What is being asked: List all lines of the data that include the string "computer".

Material provided:
- - - -

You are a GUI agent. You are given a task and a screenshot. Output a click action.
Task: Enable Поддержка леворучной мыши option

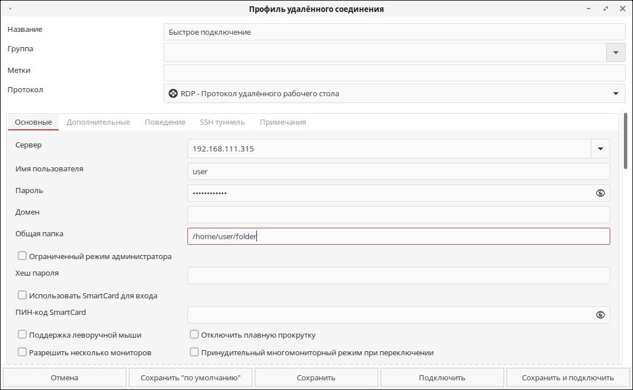(22, 334)
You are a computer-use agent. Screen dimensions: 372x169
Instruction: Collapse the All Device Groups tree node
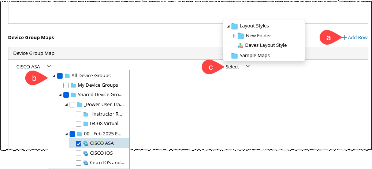(x=54, y=76)
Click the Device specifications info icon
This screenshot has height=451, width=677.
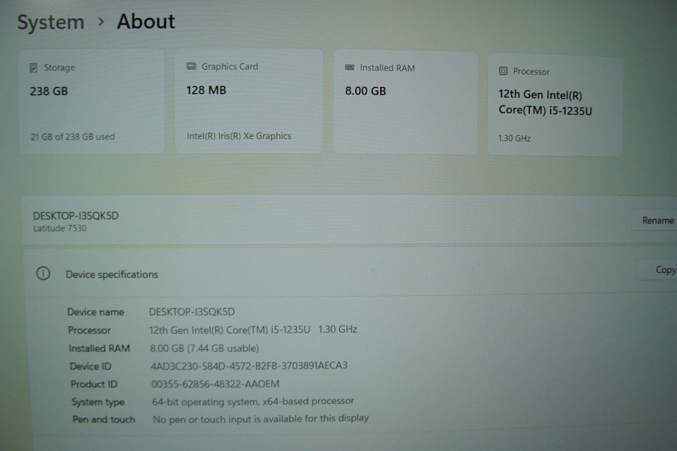pos(43,274)
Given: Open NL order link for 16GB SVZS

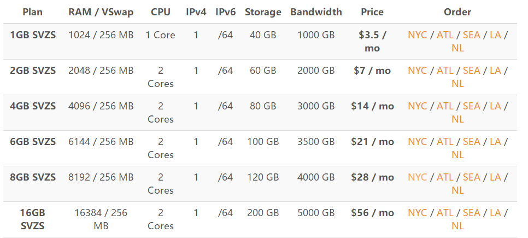Looking at the screenshot, I should tap(457, 226).
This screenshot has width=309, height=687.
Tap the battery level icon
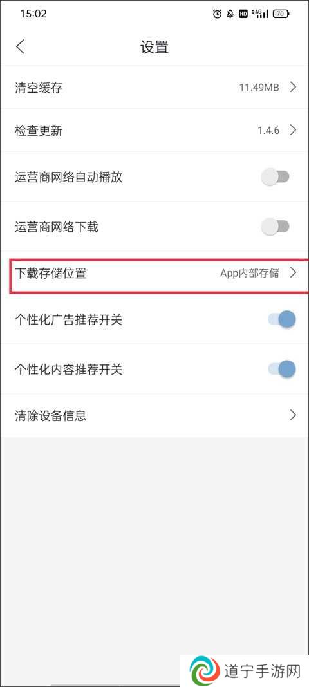point(281,14)
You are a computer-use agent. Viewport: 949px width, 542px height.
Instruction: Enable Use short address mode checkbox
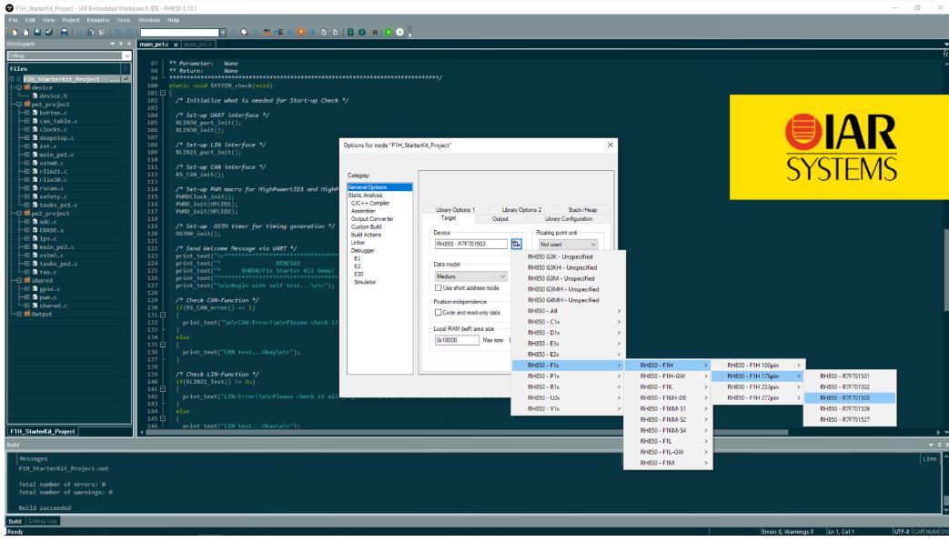coord(439,287)
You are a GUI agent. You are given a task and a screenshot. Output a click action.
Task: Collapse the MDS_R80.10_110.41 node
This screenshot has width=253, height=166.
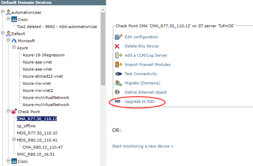coord(13,140)
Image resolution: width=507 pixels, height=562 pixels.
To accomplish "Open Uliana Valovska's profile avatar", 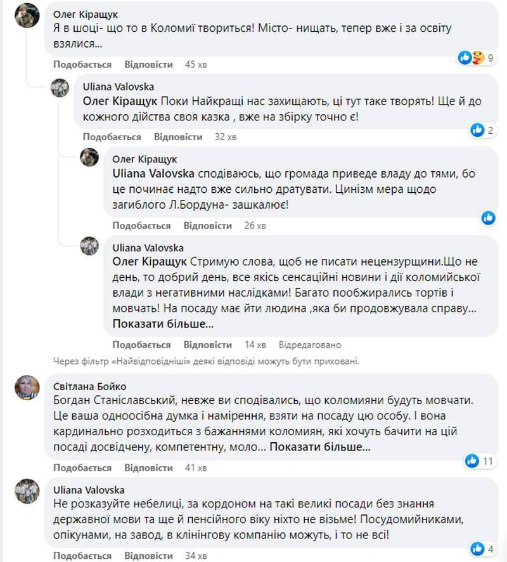I will pos(61,88).
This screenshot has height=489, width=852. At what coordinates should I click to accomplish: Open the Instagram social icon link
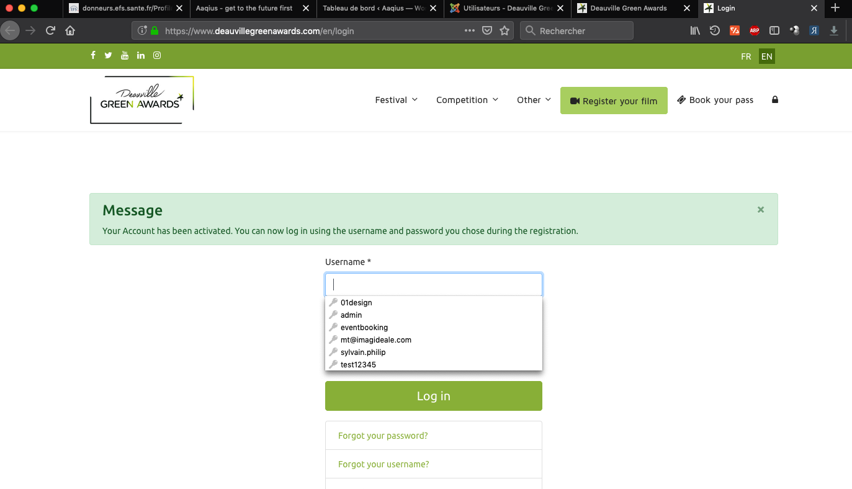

- - - -

Answer section:
You are a computer-use agent. Screen dimensions: 372x169
You are a computer-use agent. Viewport: 949px width, 542px height.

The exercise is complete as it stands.